„Deva“: Zwischen Schuld und Gerechtigkeit
Deva ist ein ambitionierter Thriller, der sich auf die Schultern seines Hauptdarstellers stützt – und dieser trägt ihn mit beeindruckender Wucht. Shahid Kapoor verkörpert Dev Ambre, einen von inneren Dämonen getriebenen Cop, mit einer rauen Intensität, die fasziniert und gleichzeitig verstört. Seine Reise durch ein fragmentiertes Ich, das zwischen Vergangenheit und Gegenwart pendelt, verleiht dem Film eine spannende emotionale Tiefe.
Regisseur Rosshan Andrrews inszeniert seinen eigenen Stoff (Mumbai Police aus dem Jahre 2013) neu, diesmal für das Hindi-Publikum – und liefert dabei stilistisch stark ab. Die Kameraführung von Amit Roy fängt Mumbais Düsternis ebenso kraftvoll ein wie die Zerrissenheit seiner Hauptfigur. Der Schnitt von A. Sreekar Prasad sorgt für ein durchweg straffes Tempo, auch wenn die zweite Hälfte inhaltlich gelegentlich ins Stolpern gerät.
Die Schwächen liegen vor allem im Drehbuch: Es will mehr erzählen, als es letztlich kohärent auflöst. Die narrative Komplexität wird nicht immer elegant gehandhabt, und besonders der geänderte Showdown gegenüber dem Original wirkt bemüht und verliert an emotionaler Schlagkraft. Dennoch bleibt Deva ein sehenswerter Film, nicht zuletzt wegen seiner starken Besetzung und der ungeschönten Auseinandersetzung mit moralischer Ambivalenz im Polizeiapparat.
Mit Pooja Hegde als kritischer Beobachterin und Pavail Gulati als charismatischem Opfer entsteht ein dynamisches Ensemble, das die dichte Atmosphäre glaubwürdig trägt.
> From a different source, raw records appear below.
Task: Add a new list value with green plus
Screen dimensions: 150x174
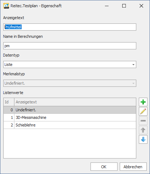Action: [143, 102]
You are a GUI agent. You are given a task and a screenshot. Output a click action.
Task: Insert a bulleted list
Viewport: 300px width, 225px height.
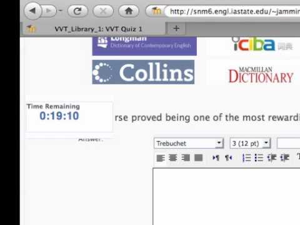click(259, 158)
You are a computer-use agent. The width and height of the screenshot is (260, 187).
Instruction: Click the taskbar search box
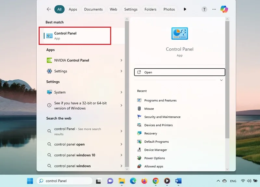point(64,181)
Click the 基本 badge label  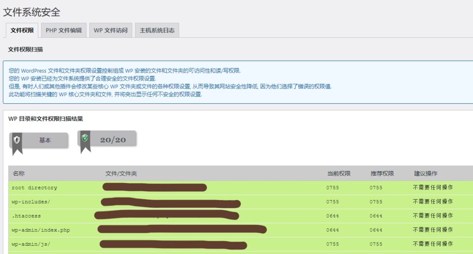pyautogui.click(x=45, y=140)
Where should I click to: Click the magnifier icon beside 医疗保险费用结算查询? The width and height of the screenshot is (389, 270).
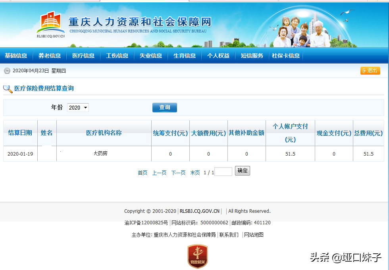[x=8, y=89]
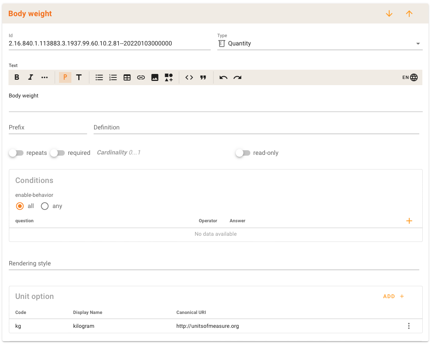Insert a blockquote in the text

point(203,77)
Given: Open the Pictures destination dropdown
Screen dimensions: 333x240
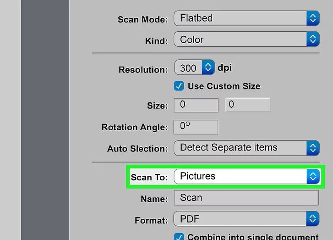Looking at the screenshot, I should (x=240, y=176).
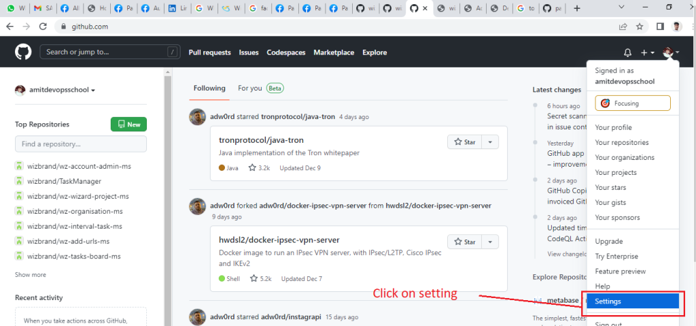696x326 pixels.
Task: Click the Find a repository search field
Action: pos(81,144)
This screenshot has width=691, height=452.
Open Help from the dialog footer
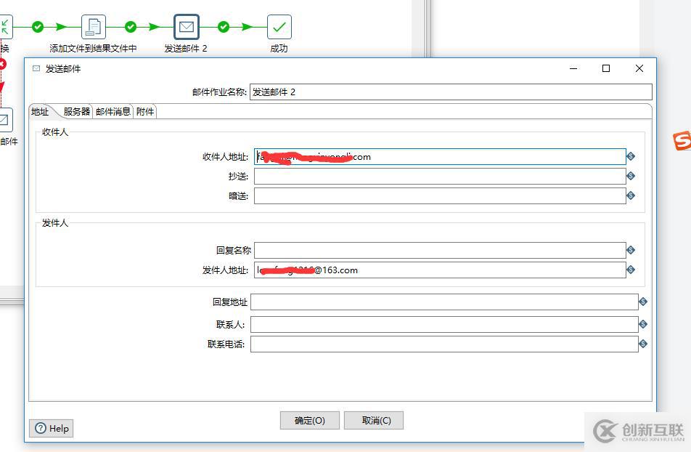coord(50,428)
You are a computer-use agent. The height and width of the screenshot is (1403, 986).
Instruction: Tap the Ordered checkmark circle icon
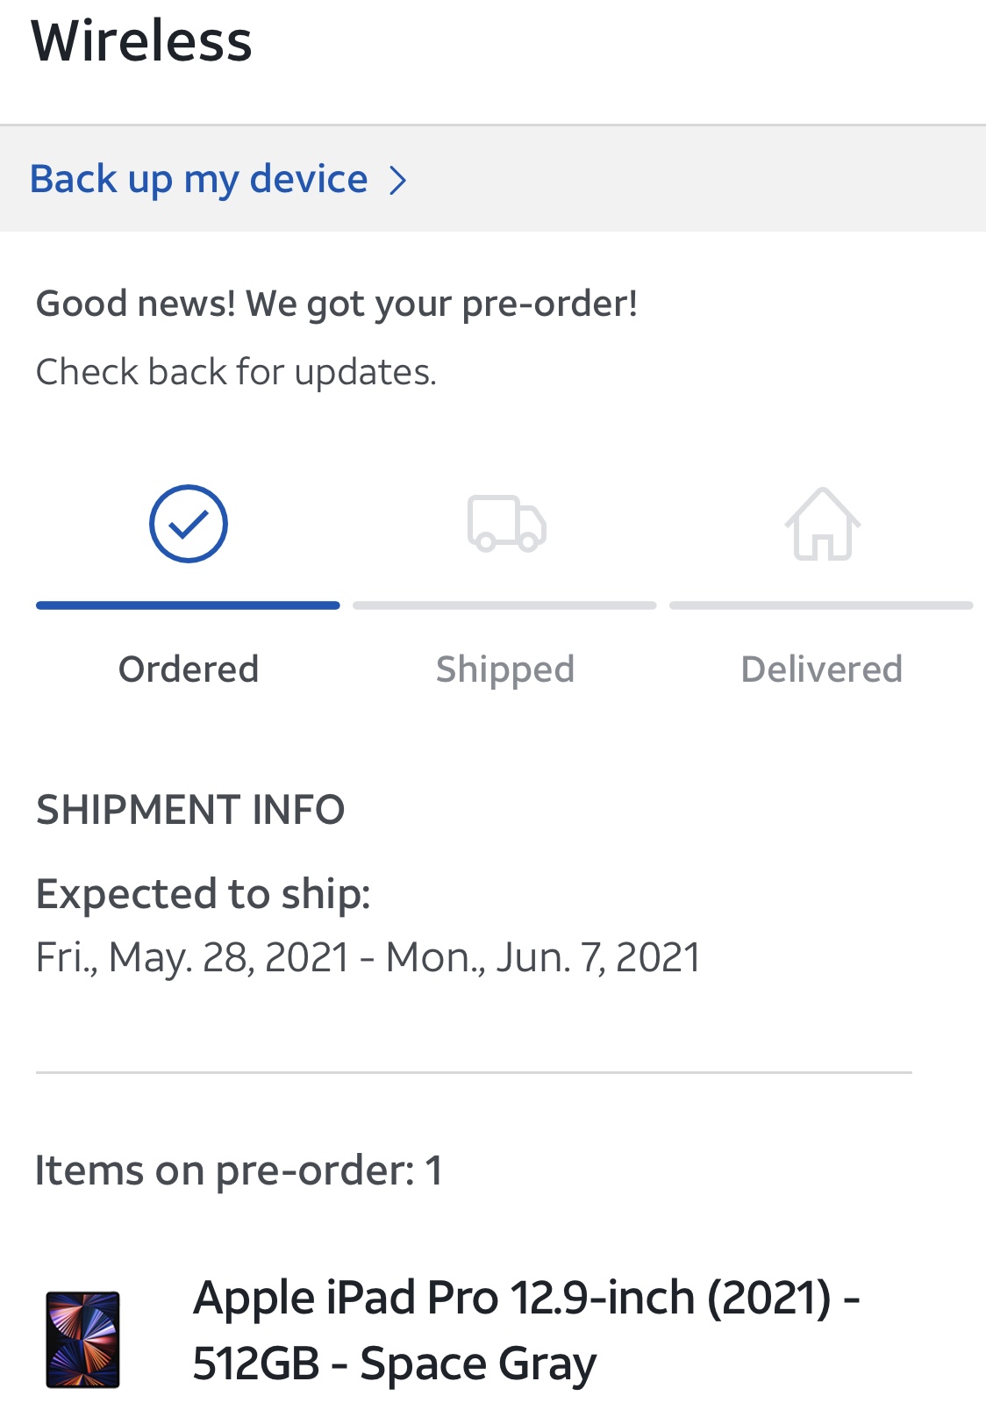pyautogui.click(x=188, y=524)
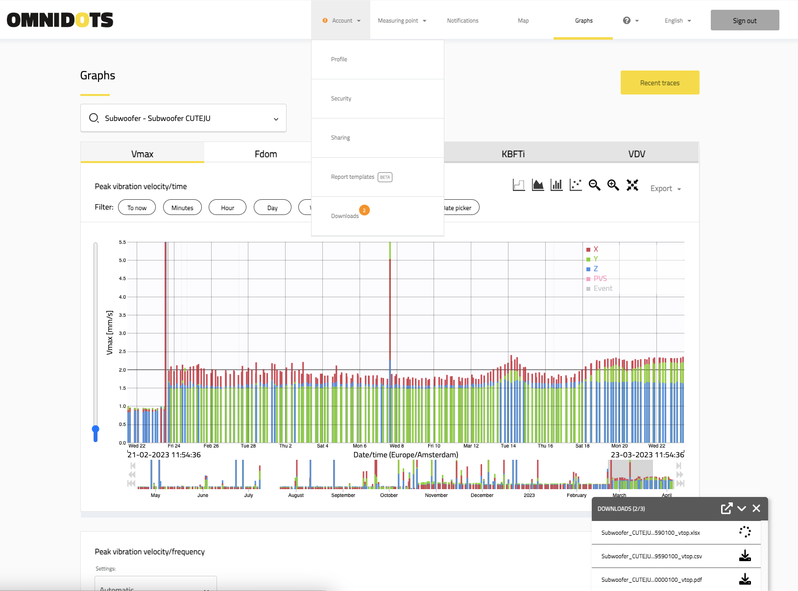Open downloads panel in a new window

[x=726, y=508]

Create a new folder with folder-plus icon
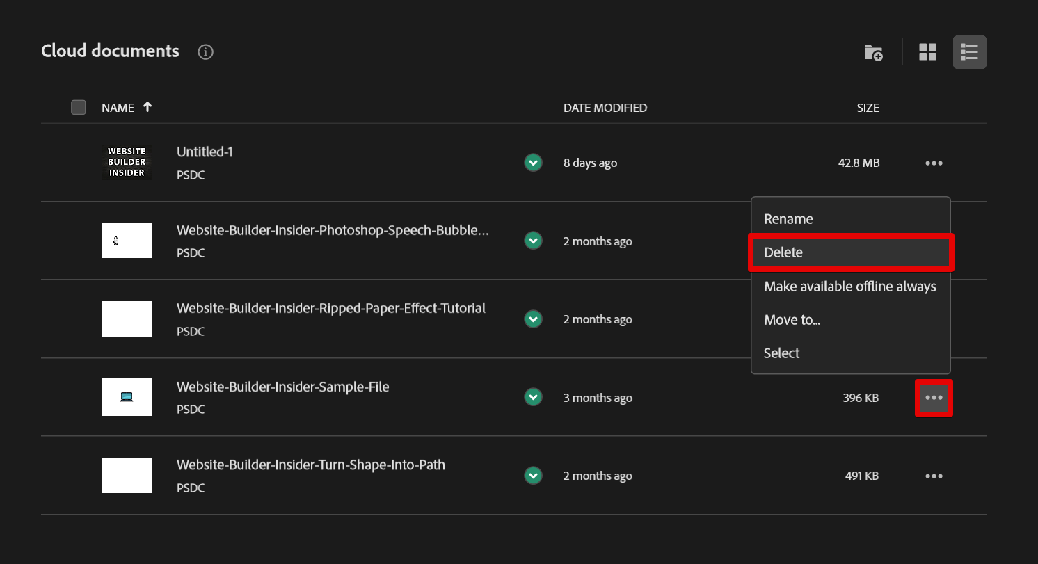click(x=873, y=52)
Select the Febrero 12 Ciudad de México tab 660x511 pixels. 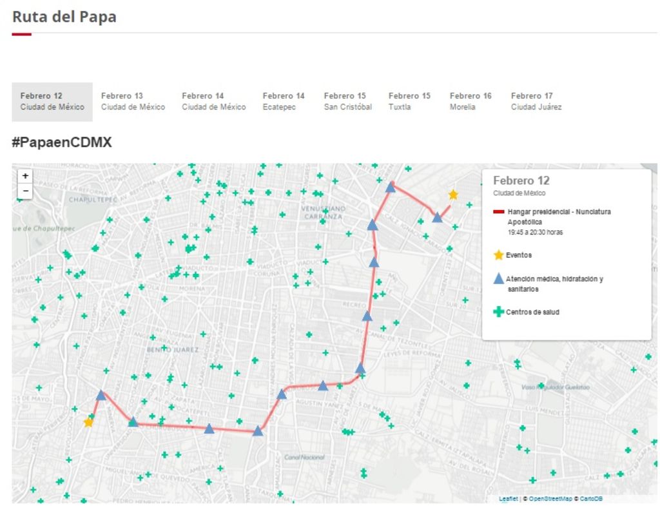tap(52, 102)
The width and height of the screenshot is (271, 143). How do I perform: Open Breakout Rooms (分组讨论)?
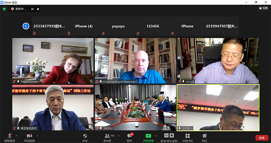[187, 136]
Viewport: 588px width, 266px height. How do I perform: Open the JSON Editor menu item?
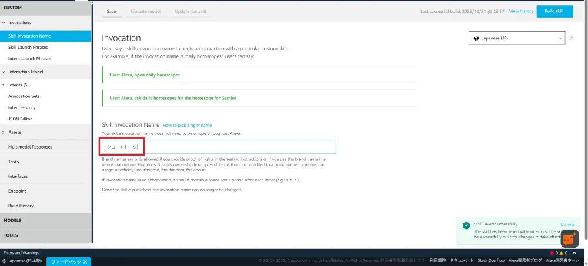tap(21, 119)
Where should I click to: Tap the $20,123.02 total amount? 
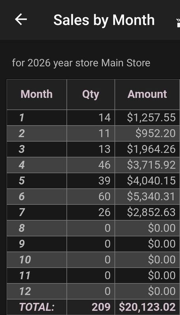point(147,307)
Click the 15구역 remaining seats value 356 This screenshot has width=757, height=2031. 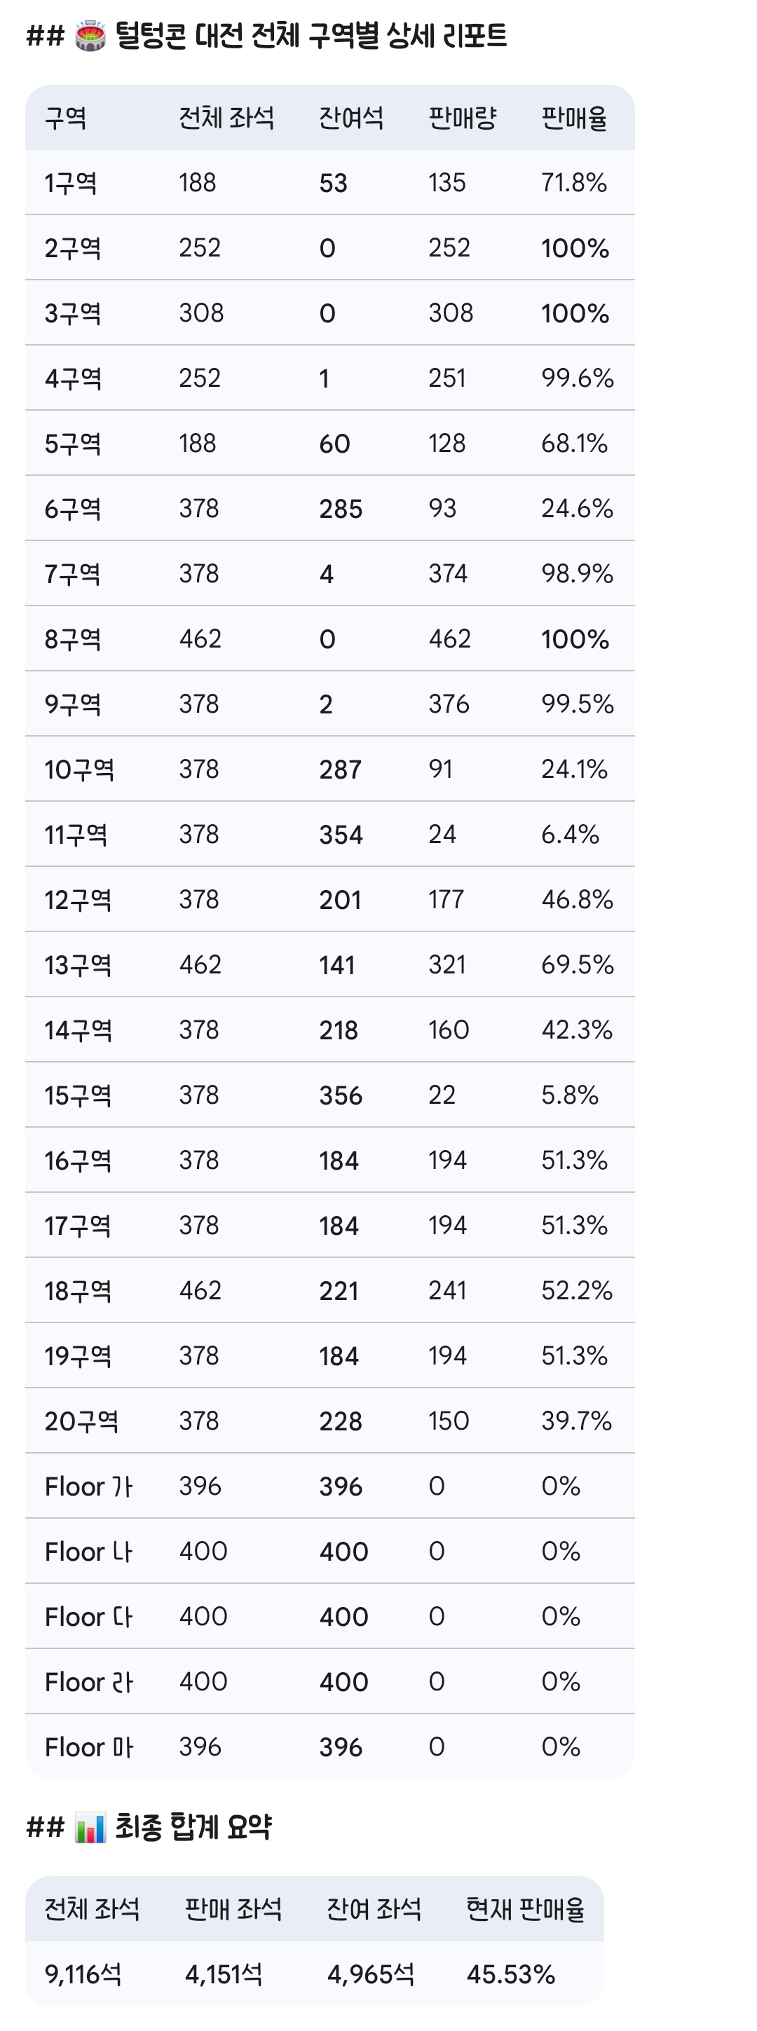pyautogui.click(x=341, y=1095)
Auch der Soundtrack – teils von Jakes Bejoy, teils von Vishal Mishra – unterstützt die emotionale Spannung ohne aufdringlich zu werden.
Deva ist kein Meisterwerk, aber ein mutiger Genrebeitrag, der Fragen nach Identität, Schuld und Reue aufwirft. Die Erinnerungen mögen lückenhaft sein – der Eindruck, den Shahid Kapoor hinterlässt, ist es nicht.